GI-1, GII-1, 3, and 4 types were detected in the environment samples used in this study. The study which was performed to detect viruses from river water in Korea, which has been already reported, also revealed that GI-1 was one of the major genotypes [35]. This study also reported the same result. It can be assumed that the highly prevalent human genotypes might have immigrated from human feces to the environment before being discovered [36]. Besides, the fact that more various genotypes were found in clinical samples than in environment samples may prove that genetic variation of this virus is high. In other words, these results show it is likely that, because of the characteristics of this virus, variation may occur through the amplification in a host. And when these epidemiological investigations will be performed periodically, the trend of genetic and immunological variation of this virus can be continuously monitored [15, 16].
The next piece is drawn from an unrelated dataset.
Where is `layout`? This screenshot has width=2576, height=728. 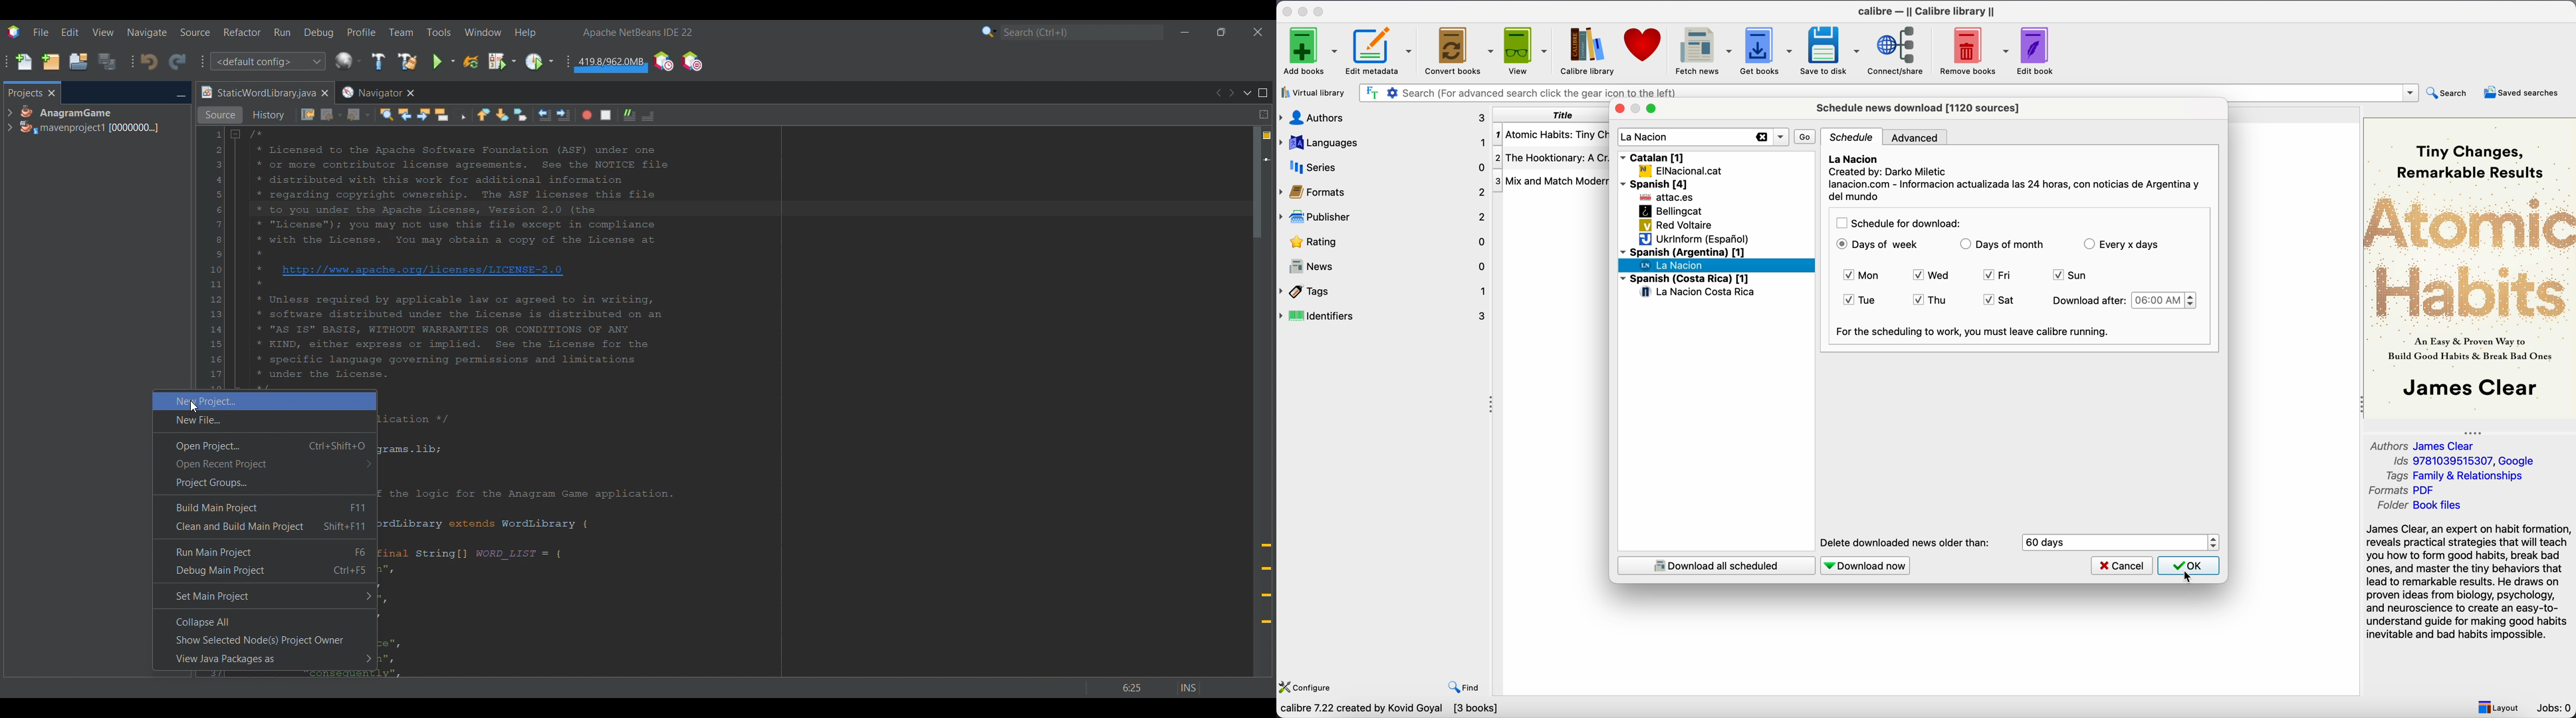 layout is located at coordinates (2497, 706).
Jothikumar et al. [28] have reported the reliable use of TaqMan technology for the simultaneous and genogroup-specific detection of NoV from stool specimens and naturally contaminated food samples. To the best of our knowledge, the newly developed TaqMan-based duplex real-time assay is very sensitive and specific for the simultaneous and quantitative genogroup-specific detection of prevalent NoV GI and GII isolates from both clinical and environmental specimens. Based on this assay, we were able to detect NoV isolates that were undetectable by other cRT-PCR assays. More importantly, this assay has been shown to display no cross-reactivity toward rotavirus, adenovirus, and poliovirus, demonstrating the NoV-specific detection in gastroenteritis cases. Our assay may be applicable to the rapid detection of NoV in foods, as well as to the monitoring of water reservoirs such as sewage and surface water. One of limitations of this study is that our assay was not designed nor tested for NoV genogroup IV, which is known to infect human as well. It should be designed and evaluated in future. Regardless, we believe that this assay method will have a tremendous impact on the routine diagnosis and epidemiological elucidation of NoV infections, leading and leads to a better maneuver in the public health control of this viral gastroenteritis in the future.